[Start of Reading text]

AgentChat Serialization / Deserialization

Context and Problem Statement

Users of the Agent Framework are unable to store and later retrieve conversation state when using an AgentChat to coordinate Agent interactions. This limits the ability for an agent conversation to single use as it must be maintained with memory of the process that initiated the conversation.

Formalizing a mechanism that supports serialization and deserialization of any AgentChat class provides an avenue to capture and restore state across multiple sessions as well as compute boundaries.

Goals

• Capture & Restore Primary Chat History: The primary AgentChat history must be captured and restored for full fidelity.
• Capture & Restore Channel State: In addition to the primary chat history, the state for each AgentChannel within the AgentChat must be captured and restored.
• Capture Agent Metadata: Capturing the agent Identifier, Name, and Type upon serialization provides a guidance on how to restore the the AgentChat during deserialization.

Non-Goals

• Manage agent definition: An Agent definition shall not be captured as part of the conversation state. Agent instances will not be produced when deserializing the state of an AgentChat class.
• Manage secrets or api-keys: Secrets / api-keys are required when producing an Agent instance. Managing this type of sensitive data is out-of-scope due to security considerations.

Issues

• Serialized ChatHistory must be equivalent across platforms / languages for interoperability

Cases

When restoring an AgentChat, the application must also re-create the Agent instances participating in the chat (outside of the control of the deserialization process). This creates the opportunity for the following cases:

1. Equivalent: All of the original agent types (channels) available in the restored chat.

This shall result in a full-fidelity restoration of of the original chat.

2. Enhanced: Additional original agent types (channels) available in the restored chat.

This shall also result in a full-fidelity restoration of of the original chat. Any new agent type (channel) will synchronize to the chat once restored (identical to adding a new agent type to a chat that is progress).

[End of Reading text]
[Start of Listing]

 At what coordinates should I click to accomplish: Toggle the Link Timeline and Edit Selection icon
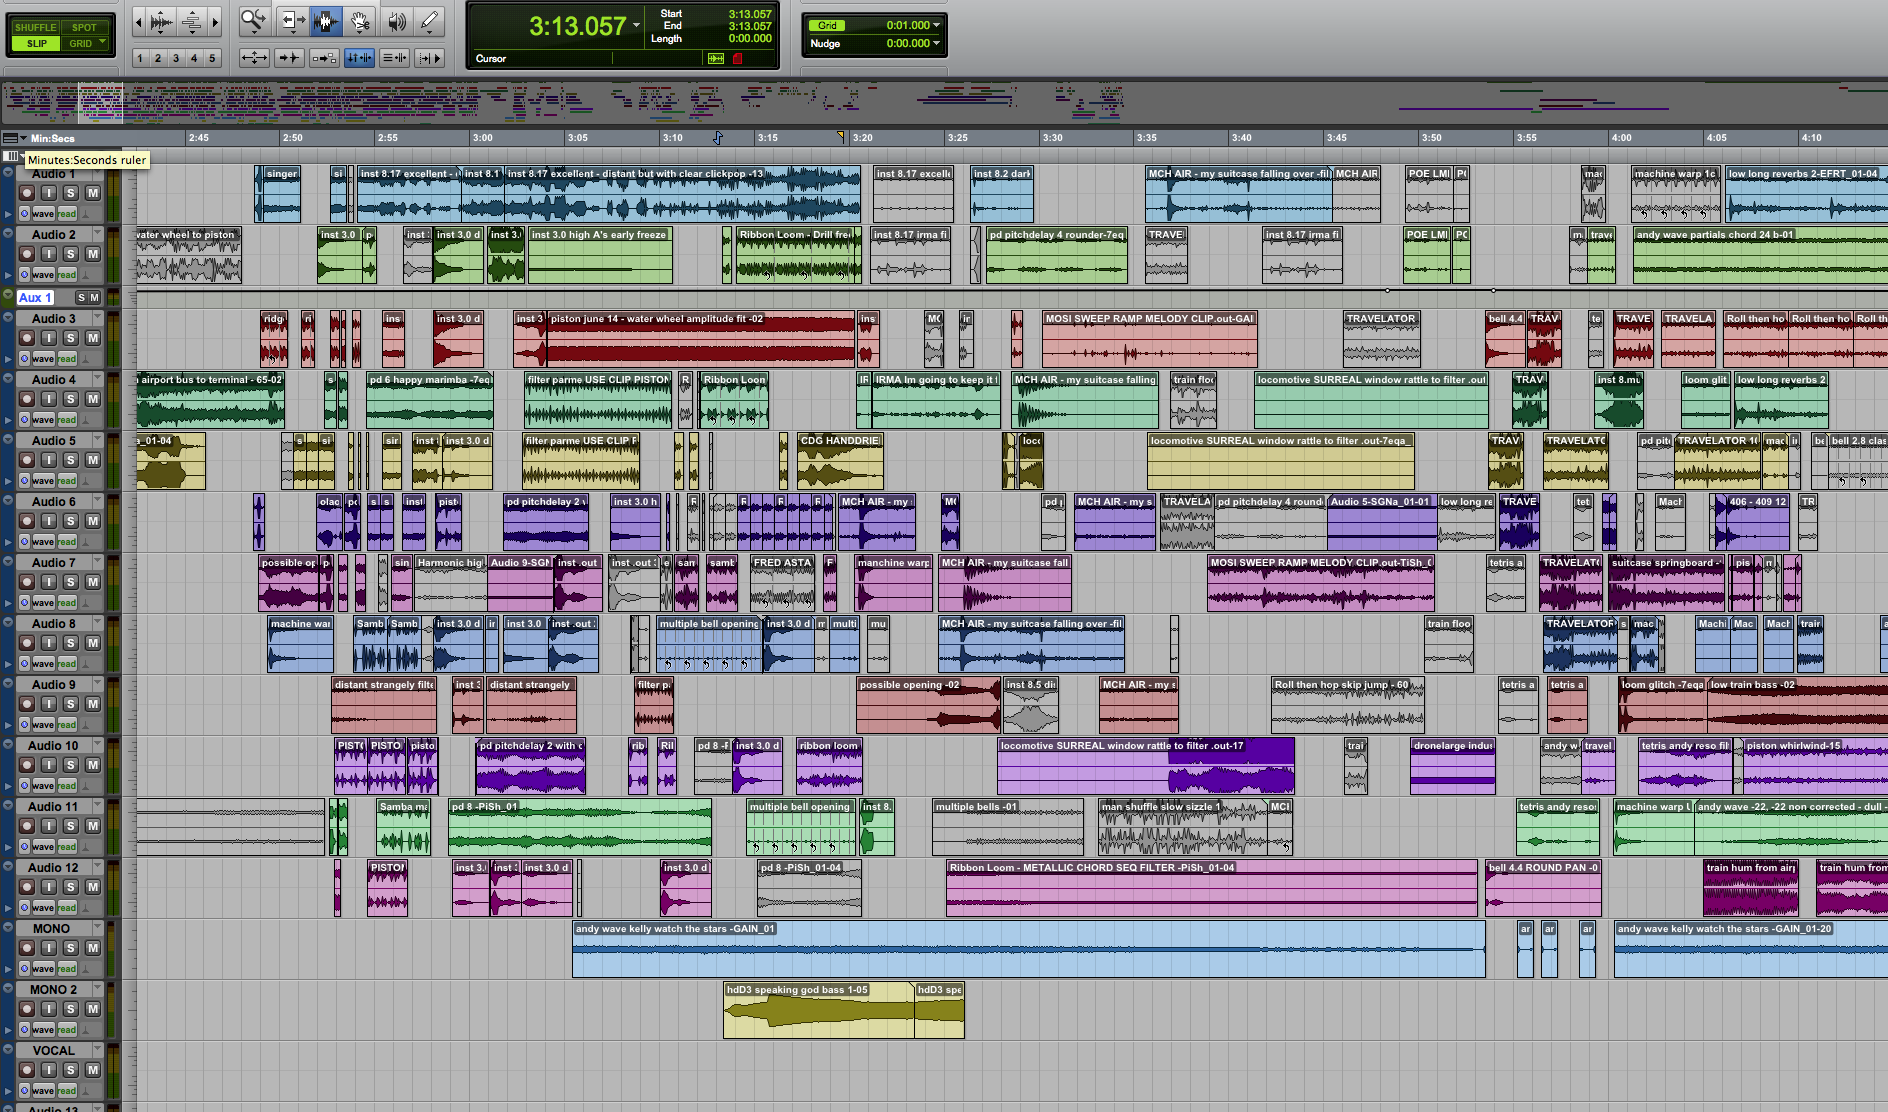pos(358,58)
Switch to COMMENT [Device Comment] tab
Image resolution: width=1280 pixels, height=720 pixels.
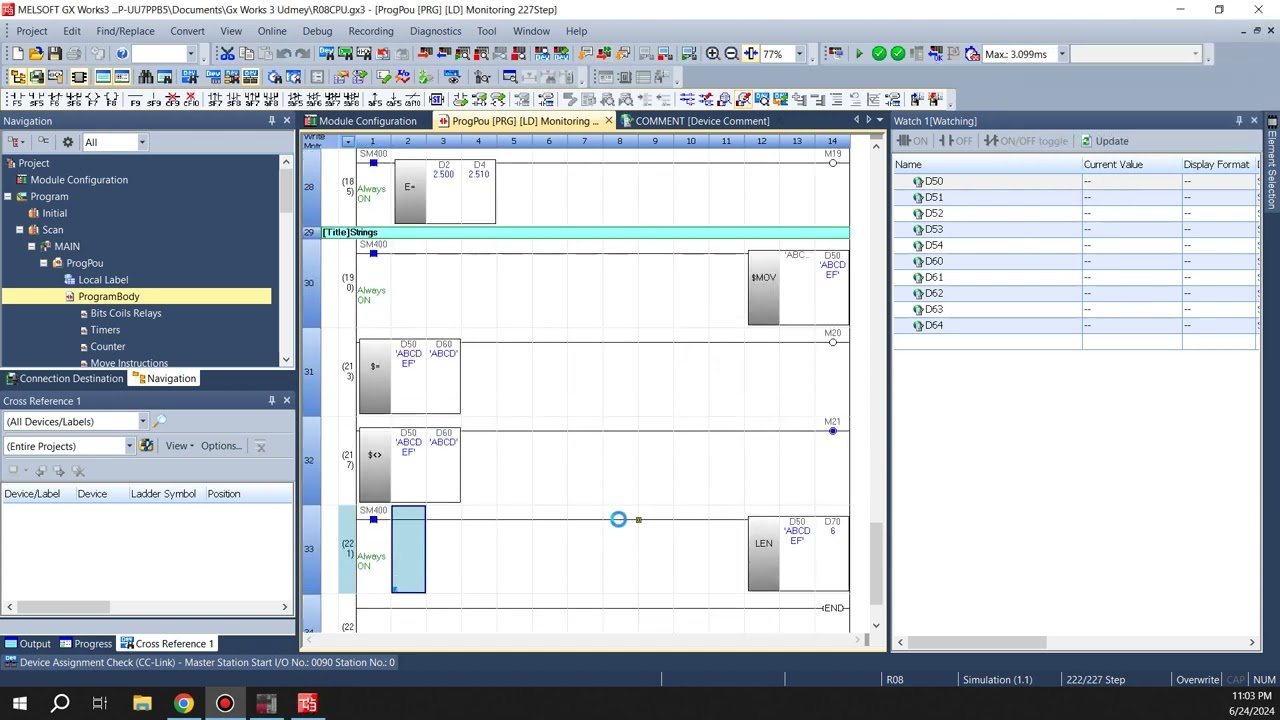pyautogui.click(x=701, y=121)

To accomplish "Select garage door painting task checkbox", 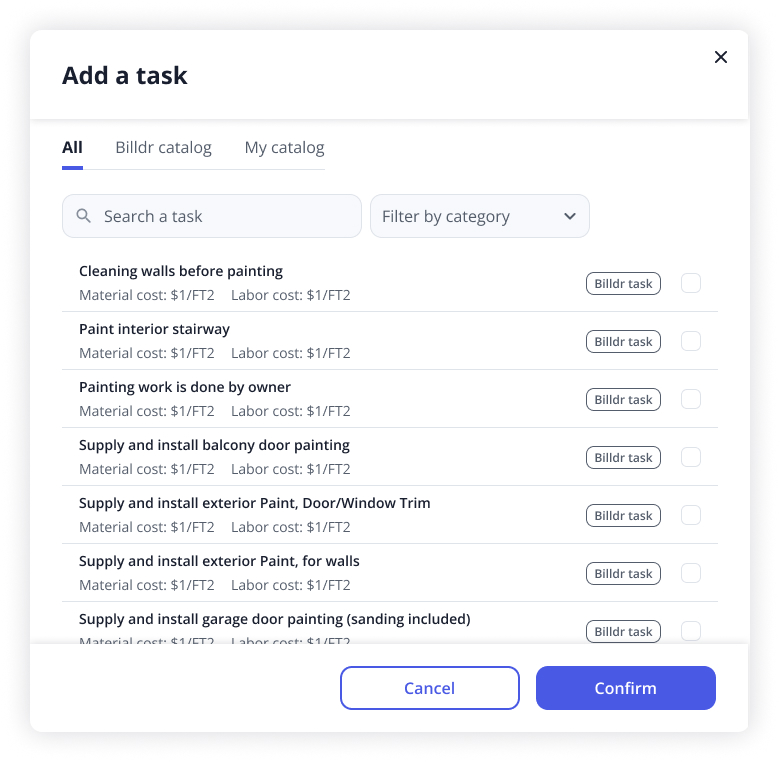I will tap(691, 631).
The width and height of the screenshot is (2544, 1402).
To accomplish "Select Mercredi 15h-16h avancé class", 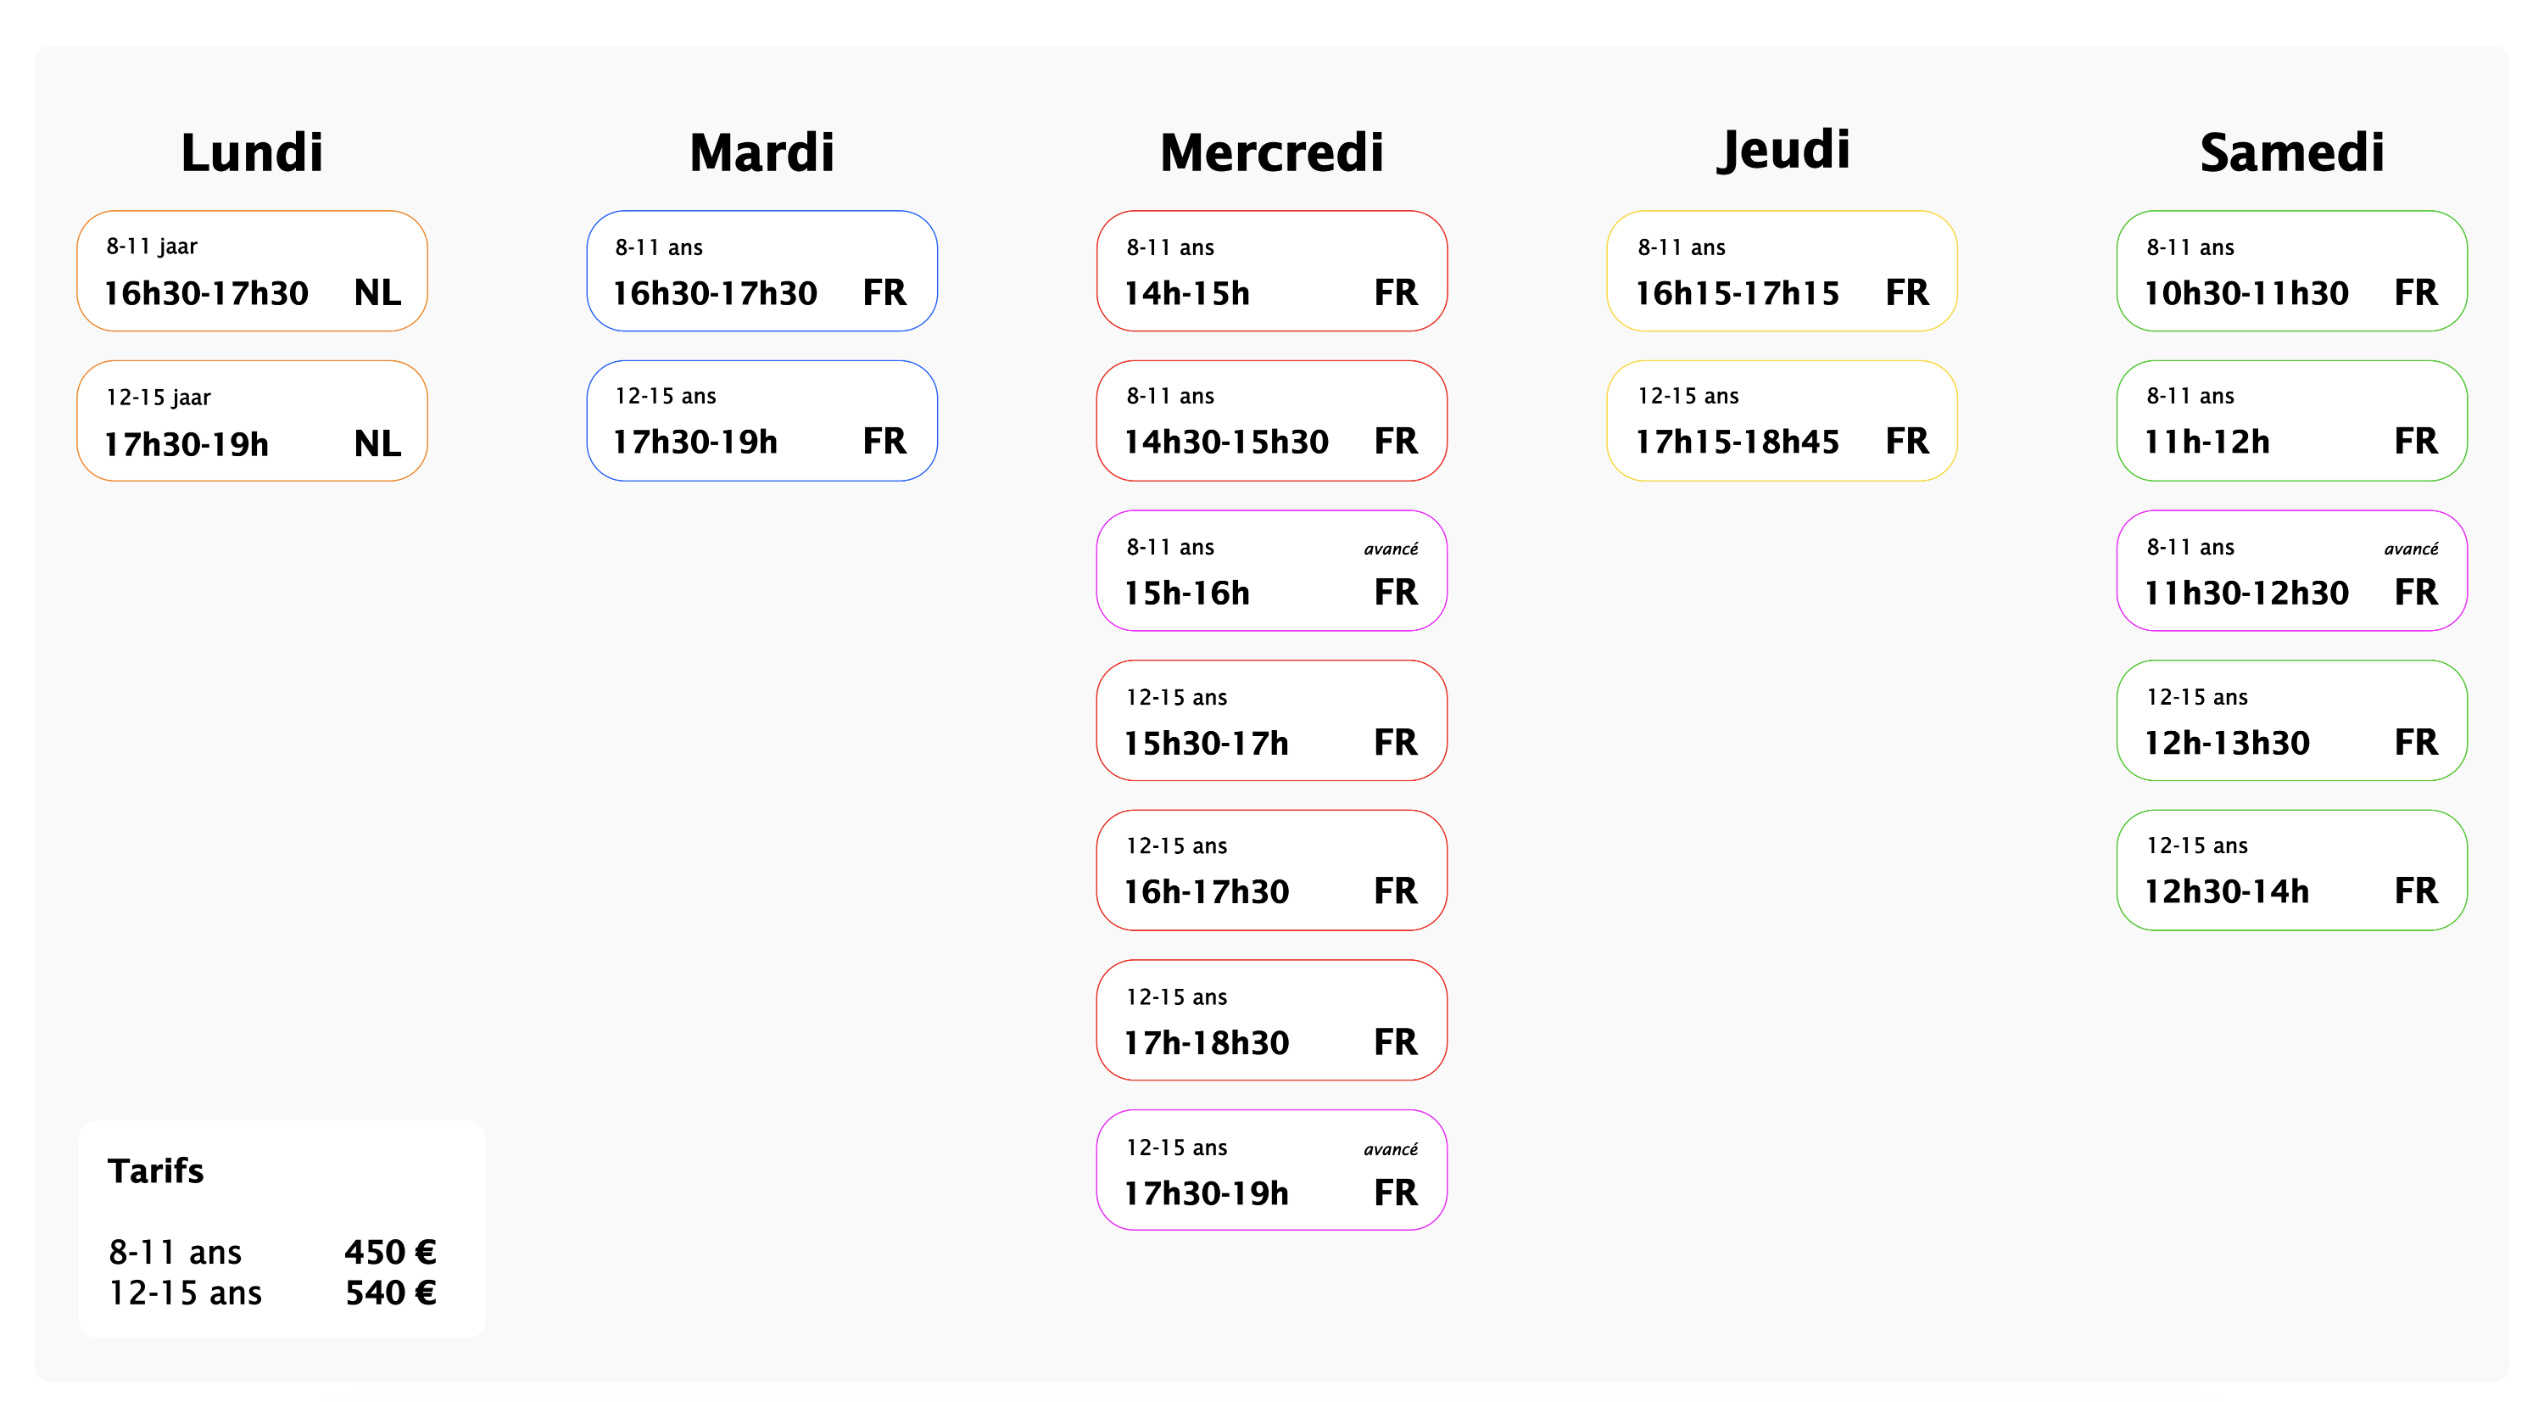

[End of Listing]

• [Directions for this task]
Continue the AgentChat serialization text from where it stops. The listing above is not needed here.

• [Task response]
3. Reduced: A subset of original agent types (channels) available in the restored chat.

This shall also result in a full-fidelity restoration of of the original chat to the available channels. Introduction of a missing agent type (channel) post restoration will synchronize the channel to the current chat (identical to adding a new agent type to a chat that is progress).

4. Empty: No agents available in the restored chat.

This shall result in an immediate exception (fail-fast) in order to strongly indicate that the chat has not been restored. The chat may have agents added in order to attempt a successful restoration, or utilized on its own. That is, the AgentChat instance isn't invalidated.

5. Invalid: Chat has already developed history or channels state.

This shall result in an immediate exception (fail-fast) in order to strongly indicate that the chat has not been restored. The chat may continue to be utilized as the AgentChat instance isn't invalidated.

Notes:

Once restored, additional Agent instances may join the AgentChat, no different from any AgentChat instance.

Analysis

Relationships:

The relationships between any AgentChat, the Agent instances participating in the conversation, and the associated AgentChannel conduits are illustrated in the following diagram:

While an AgentChat manages a primary ChatHistory, each AgentChannel manages how that history is adapted to the specific Agent modality. For instance, an AgentChannel for an Agent based on the Open AI Assistant API tracks the associated thread-id. Whereas a ChatCompletionAgent manages an adapted ChatHistory instance of its own.

This implies that logically the AgentChat state must retain the primary ChatHistory in addition to the appropriate state for each AgentChannel:

Logical State:

These relationships translate into the following logical state definition:

Serialized State:

{
     // Serialized ChatHistory
    "history": [
        { "role": "user", "items": [ /* ... */ ] },
        { "role": "assistant", "name": "John", "items": [ /* ... */ ] },
        // ...
    ],
     // Serialized Participants
    "participants": [
        {
            "id": "01b6a120-7fef-45e2-aafb-81cf4a90d931",
            "name": "John",
            "type": "ChatCompletionAgent"
        },
        // ...
    ],
     // Serialized AgentChannel state
    "channels": [
        {
            "channelkey": "Vdx37EnWT9BS+kkCkEgFCg9uHvHNw1+hXMA4sgNMKs4=",
            "channelstate": "...",  // Serialized state for an AgentChannel
        },
        // ...
    ]
}

Options

1. JSON Serializer:

A dominant serialization pattern is to use the dotnet JsonSerializer. This is the approach relied upon by the Semantic Kernel content types.

Serialize Example:

(dotnet)

// Create the agents
ChatCompletionAgent agent1 = ...;
OpenAIAssistantAgent agent2 = ...;

// Create the agent-chat
AgentGroupChat chat = new(agent1, agent2);

// Serialize the chat object to JSON
string chatState = JsonSerializer.Serialize(chat);

(python)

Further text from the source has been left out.